6 Eylül 2010 Pazartesi

MEVLANADAN














İnsanlar yalnızca bildiklerini konuşsaydılar,



Dünya'mızı derin bir sessizlik kaplardı.


Mevlana’nın çok güzel bir şiiri. (Tercüme edilmiştir.)


Sonsuz bir karanlığın içinden doğdum.


Işığı gördüm, korktum.


Ağladım.


Zamanla ışıkta yaşamayı ögrendim.


Karanlığı gördüm, korktum.


Gün geldi sonsuz karanlığa uğurladim sevdiklerimi. ..


Ağladım.


Yaşamayı ögrendim.


Dogumun, hayatın bitmeye başladığı an oldugunu;


aradaki bölümün, ölümden çalınan zamanlar oldugunu


ögrendim.


Zamanı ögrendim.


Yarıştım onunla...


Zamanla yarışılmayacagını,


zamanla barışılacağını, zamanla ögrendim...


Insanı ögrendim.


Sonra insanların içinde iyiler ve kötüler oldugunu...

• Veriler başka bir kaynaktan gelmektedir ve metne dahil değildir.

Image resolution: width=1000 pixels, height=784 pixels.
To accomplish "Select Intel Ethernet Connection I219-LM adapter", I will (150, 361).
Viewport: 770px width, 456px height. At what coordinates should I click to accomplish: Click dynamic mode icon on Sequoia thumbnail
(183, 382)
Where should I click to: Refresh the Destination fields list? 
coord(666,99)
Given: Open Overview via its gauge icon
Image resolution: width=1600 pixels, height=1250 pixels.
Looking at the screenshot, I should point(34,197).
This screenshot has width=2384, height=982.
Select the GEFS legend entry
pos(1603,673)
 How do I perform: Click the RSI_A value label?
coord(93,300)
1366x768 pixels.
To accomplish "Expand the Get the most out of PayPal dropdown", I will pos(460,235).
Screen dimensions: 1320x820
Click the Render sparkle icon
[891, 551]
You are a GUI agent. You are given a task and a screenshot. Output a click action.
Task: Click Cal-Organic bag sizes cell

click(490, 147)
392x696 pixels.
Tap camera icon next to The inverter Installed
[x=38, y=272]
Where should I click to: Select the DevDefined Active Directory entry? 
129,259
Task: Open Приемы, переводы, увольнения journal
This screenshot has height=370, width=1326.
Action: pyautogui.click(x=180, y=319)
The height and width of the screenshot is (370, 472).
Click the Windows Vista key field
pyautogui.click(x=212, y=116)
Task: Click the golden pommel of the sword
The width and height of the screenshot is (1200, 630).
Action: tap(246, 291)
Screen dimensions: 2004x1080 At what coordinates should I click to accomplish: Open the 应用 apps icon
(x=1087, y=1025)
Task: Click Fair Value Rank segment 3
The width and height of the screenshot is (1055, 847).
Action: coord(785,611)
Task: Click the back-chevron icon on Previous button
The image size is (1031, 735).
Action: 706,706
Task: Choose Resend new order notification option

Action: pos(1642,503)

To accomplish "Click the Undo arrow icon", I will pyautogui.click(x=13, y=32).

Sonra da her insanın içinde


iyilik ve kötülük bulundugunu ögrendim.


Sevmeyi ögrendim.


Sonra güvenmeyi...


Sonra da güvenin sevgiden daha kalıcı oldugunu,


sevginin güvenin sağlam zemini üzerine kuruldugunu


ögrendim.


İnsan tenini ögrendim.


Sonra tenin altnda bir ruh bulundugunu. ..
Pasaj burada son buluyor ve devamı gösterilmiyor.